矯正歯科医院でも、多くの歯科衛生士が勤務しています。一般歯科に勤める歯科衛生士と同様に、患者の「口の衛生管理」を行うことが主な役割です。
しかし、矯正歯科ではその専門性のために、法律で認められている業務範囲、つまり 歯科衛生士が実際に行って良いと考えられる業務範囲が明確にねっていないようです。
よって、ここでは、矯正治療において、「歯科衛生士が行うことのできる歯科業務」の範囲について説明します。
法律の記載について
診療放射線技師法(第二十四条)
歯科衛生士がレントゲン撮影を行ってはいけないということは、すでに多くの方が御存知と思います。
矯正歯科においても、矯正治療の診断に必要なレントゲン撮影を行う際、歯科衛生士が実際にレントゲン撮影を行うことは固く禁じられています。
しかし、レントゲン撮影の補助については、行うことができます。撮影機の設定を行ったり、患者さんを適切な格好に位置づけたりしても、何の問題もないのです。
歯科衛生士法(第十三条の二 :歯科医療行為の禁止)
このように「歯科衛生士法」によると、矯正治療で行うワイヤーの取り外しを行ったり、ゴムの交換を行ったりする行為については、歯科衛生士が実際に行っても問題ないことが分かります。

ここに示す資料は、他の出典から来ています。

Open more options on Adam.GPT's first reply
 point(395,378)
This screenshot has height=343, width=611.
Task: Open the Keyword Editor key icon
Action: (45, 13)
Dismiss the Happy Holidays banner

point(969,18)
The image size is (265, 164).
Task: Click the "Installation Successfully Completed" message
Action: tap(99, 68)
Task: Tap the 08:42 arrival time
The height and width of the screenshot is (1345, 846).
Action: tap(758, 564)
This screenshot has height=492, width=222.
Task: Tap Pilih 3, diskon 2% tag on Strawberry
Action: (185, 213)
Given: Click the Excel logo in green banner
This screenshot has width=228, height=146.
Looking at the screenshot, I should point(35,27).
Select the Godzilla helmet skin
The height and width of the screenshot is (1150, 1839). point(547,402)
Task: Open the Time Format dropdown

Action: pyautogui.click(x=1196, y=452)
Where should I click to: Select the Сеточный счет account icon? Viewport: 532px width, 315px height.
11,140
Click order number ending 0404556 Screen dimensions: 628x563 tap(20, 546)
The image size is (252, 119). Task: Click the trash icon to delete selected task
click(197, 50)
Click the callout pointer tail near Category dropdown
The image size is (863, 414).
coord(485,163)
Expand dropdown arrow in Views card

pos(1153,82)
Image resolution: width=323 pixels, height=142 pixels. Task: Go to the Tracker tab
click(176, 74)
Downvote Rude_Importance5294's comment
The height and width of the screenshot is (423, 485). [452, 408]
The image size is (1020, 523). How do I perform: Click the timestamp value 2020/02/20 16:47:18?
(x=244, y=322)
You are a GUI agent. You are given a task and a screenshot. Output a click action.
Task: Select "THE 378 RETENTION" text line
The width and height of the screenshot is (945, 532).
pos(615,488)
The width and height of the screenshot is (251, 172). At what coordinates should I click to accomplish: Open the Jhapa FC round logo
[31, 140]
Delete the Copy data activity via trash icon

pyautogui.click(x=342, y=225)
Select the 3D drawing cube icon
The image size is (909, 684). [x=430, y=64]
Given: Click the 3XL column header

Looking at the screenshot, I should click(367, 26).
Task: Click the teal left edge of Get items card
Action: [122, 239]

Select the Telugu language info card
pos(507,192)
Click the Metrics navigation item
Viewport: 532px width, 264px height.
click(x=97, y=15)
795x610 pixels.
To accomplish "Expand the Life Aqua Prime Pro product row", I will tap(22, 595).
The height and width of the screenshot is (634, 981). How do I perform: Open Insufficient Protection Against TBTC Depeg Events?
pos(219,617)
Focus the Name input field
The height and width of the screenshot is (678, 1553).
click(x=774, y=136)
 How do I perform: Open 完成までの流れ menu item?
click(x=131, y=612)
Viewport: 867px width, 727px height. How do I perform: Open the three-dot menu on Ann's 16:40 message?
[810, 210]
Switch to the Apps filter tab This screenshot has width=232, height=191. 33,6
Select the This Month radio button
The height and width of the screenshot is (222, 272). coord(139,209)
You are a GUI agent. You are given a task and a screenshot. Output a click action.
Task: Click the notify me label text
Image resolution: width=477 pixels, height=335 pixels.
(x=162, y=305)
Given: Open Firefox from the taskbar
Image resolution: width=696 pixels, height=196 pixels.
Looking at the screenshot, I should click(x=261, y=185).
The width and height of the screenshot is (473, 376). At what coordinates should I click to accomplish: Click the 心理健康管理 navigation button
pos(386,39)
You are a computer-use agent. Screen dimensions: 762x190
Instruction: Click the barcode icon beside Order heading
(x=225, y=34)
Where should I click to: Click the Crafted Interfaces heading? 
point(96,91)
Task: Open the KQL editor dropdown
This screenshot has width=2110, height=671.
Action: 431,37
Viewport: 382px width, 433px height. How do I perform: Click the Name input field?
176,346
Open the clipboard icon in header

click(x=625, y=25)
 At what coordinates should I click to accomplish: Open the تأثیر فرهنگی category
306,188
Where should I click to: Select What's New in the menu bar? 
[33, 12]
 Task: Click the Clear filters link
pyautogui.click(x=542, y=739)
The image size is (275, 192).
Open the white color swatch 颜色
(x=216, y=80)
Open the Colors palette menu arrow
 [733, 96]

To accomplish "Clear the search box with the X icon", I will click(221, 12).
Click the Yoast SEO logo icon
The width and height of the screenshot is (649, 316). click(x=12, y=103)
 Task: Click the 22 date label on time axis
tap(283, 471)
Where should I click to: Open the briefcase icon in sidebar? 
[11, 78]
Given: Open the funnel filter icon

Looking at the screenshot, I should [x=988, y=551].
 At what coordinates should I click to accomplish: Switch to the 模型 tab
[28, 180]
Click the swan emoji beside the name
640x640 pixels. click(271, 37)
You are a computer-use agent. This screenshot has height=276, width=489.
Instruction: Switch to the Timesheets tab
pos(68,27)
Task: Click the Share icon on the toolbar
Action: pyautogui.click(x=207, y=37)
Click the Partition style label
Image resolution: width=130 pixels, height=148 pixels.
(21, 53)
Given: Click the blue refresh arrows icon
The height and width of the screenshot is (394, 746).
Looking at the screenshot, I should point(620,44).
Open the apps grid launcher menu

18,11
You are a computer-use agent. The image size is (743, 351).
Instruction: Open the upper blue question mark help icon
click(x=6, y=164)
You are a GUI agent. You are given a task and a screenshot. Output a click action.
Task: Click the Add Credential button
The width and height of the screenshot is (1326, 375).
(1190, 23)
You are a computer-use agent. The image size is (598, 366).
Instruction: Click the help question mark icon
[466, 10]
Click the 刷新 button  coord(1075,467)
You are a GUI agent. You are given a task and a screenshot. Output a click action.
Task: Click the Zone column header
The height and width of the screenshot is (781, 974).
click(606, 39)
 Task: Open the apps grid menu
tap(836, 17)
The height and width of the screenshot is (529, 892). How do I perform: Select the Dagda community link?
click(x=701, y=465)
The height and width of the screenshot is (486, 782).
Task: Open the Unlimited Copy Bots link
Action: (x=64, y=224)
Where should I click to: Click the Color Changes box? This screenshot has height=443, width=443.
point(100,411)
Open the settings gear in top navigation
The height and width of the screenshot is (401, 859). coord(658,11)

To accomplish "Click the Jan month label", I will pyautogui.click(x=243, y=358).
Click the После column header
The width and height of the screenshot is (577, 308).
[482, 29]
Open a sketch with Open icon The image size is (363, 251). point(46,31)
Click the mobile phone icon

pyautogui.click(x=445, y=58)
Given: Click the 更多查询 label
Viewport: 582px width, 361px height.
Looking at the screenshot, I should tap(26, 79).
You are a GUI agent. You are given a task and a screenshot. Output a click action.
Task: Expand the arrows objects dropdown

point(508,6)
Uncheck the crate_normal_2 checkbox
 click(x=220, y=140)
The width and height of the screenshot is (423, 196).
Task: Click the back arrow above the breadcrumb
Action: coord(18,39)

しかし、歯に装置を取り付けたり、ワイヤーを曲げたりする行為については、「日本矯正歯科学会」や「日本小児歯科学会」の見解を確認する必要があります。
学会における見解について
日本矯正歯科学会の見解
日本矯正歯科学会は、矯正治療に関わるかなり多くの内容について、「歯科衛生士が行うことができる処置である」と判断しています。
たとえば、奥歯に金属帯環(または、バンド)を装着したり、ブラケットなどの矯正器具を歯に貼り付けたりする処置についてです。 これらの処置については、歯科衛生士が実際に行っても問題ないとの見解を出しています。
ただし、「ワイヤーに曲げを加えて、さまざまな機能を組み入れる行為については、歯科衛生士が行う処置として不適切である」と警告しています。
なぜなら、「ワイヤーに、さまざまな機能を曲げ込む」行為は、医療行為であると判断されるからです。
日本小児歯科学会の見解
また、小児歯科学会でも、矯正治療で行う多くの処置について「歯科衛生士が行うことができる」と判断しています。
具体的には、矯正装置(ブラケット)を歯の表面に付ける処置や、ワイヤーを交換する行為について、日本矯正歯科学会の見解と同様に、「歯科衛生士がおこなっても問題はない」と判断しています。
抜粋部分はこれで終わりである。